Williams Companies’ commodity price exposure
Many analysts believe that the earnings of midstream companies don’t have much direct commodity price exposure. Larger companies like Williams Companies (WMB) and Kinder Morgan (KMI) and smaller ones like Crestwood Equity Partners (CEQP) and EQT Midstream Partners (EQM) seem to have relatively low commodity price exposure.
WMB’s stock price and crude oil (USO) had a correlation coefficient of 0.41 over the past one year, while natural gas (UNG) and WMB have a correlation coefficient of 0.01 for the same period. A correlation coefficient close to one indicates a strong relationship between two variables. WMB’s high correlation with crude oil reflects its high NGLs (natural gas liquids) exposure. At the same time, its low correlation with natural gas reflects its fee-based natural gas midstream businesses.

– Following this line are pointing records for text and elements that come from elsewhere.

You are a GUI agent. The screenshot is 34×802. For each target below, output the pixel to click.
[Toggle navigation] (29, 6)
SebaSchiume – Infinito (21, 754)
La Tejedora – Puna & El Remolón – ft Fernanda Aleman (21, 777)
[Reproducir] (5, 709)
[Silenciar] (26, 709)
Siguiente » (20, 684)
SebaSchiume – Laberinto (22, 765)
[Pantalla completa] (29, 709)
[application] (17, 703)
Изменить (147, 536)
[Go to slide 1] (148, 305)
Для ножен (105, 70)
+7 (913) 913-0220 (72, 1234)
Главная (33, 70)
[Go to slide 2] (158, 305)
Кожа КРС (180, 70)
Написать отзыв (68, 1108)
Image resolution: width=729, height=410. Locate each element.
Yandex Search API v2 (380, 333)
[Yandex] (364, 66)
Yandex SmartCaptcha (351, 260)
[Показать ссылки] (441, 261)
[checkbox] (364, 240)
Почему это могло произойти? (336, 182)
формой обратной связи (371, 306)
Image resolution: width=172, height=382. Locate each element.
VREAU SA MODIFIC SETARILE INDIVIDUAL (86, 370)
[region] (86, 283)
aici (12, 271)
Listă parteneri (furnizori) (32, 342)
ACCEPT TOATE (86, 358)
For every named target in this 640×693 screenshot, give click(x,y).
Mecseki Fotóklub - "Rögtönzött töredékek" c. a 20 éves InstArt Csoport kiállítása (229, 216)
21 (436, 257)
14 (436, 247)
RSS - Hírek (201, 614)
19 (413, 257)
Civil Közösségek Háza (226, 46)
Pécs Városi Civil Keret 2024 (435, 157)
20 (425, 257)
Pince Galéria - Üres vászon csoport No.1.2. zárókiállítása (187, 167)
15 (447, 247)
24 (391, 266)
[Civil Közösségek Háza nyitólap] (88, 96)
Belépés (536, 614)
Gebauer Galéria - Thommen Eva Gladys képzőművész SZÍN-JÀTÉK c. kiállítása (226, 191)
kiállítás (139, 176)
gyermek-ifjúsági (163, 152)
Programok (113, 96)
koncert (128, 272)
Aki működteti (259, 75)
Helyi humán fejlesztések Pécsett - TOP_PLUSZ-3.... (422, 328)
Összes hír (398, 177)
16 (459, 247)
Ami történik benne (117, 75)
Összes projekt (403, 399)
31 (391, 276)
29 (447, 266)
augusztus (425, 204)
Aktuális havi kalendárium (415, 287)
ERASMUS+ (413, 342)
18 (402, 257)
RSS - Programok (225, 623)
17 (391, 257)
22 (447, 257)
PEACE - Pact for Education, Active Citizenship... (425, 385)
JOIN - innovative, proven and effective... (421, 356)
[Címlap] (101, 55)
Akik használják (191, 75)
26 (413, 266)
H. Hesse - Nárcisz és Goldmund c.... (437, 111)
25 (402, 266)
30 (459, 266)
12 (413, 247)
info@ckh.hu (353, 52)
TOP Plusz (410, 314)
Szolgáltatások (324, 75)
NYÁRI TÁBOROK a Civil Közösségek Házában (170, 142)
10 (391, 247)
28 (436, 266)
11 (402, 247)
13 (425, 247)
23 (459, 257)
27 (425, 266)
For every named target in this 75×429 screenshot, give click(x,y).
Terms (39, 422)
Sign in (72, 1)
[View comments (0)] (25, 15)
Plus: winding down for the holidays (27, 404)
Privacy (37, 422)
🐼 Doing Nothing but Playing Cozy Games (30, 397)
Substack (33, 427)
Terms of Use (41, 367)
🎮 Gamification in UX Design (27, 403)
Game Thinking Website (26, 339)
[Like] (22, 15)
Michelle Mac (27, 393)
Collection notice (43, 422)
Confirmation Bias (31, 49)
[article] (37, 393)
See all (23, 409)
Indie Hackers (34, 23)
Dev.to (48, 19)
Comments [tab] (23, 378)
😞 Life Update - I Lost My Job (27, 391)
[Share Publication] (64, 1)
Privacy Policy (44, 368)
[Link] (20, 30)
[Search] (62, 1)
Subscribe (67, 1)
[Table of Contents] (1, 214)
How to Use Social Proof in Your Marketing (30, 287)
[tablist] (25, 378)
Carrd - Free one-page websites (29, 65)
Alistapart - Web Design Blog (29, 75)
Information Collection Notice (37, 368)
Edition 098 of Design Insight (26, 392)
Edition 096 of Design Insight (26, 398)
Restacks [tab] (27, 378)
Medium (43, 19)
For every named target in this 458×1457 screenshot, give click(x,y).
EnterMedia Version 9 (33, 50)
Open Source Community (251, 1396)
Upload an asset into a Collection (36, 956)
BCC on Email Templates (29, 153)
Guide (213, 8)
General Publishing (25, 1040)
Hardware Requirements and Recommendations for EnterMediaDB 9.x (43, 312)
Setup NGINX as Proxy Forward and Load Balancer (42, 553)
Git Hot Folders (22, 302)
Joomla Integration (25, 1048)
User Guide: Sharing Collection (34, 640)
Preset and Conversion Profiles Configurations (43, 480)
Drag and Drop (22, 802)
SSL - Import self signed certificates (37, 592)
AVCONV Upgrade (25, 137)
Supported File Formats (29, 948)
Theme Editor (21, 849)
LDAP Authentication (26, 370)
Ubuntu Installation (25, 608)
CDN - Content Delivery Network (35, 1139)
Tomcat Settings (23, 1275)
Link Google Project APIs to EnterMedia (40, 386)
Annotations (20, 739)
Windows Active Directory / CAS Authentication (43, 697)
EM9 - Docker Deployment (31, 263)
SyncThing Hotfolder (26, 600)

~93% of Williams Partners’ (WPZ) 3Q16 YTD (year-to-date) gross margin was from fee-based sources. Williams’ commodity exposure is expected to fall following recent announcements like its Transco expansion, its Canadian assets sale, and its sale of the Geismar Plant. The asset sale could result in lower NGLs and olefins exposure.
Williams Companies’ indirect commodity exposure
Midstream companies are indirectly exposed to commodity prices through production levels. If crude oil and natural gas prices stay low, upstream producers might cut their production or even go bankrupt, which might result in lower throughput volumes, lower earnings, and higher counterparty risk. Williams’ throughput volumes have been negatively affected by production-related shut-ins in some regions including the Eagle Ford and Barnett Shale.
Williams lowered its counterparty exposure after it restructured its contract with Chesapeake Energy (CHK) in the Barnett and mid-continent regions. Now, CHK accounts for ~15% of Williams’ total revenue.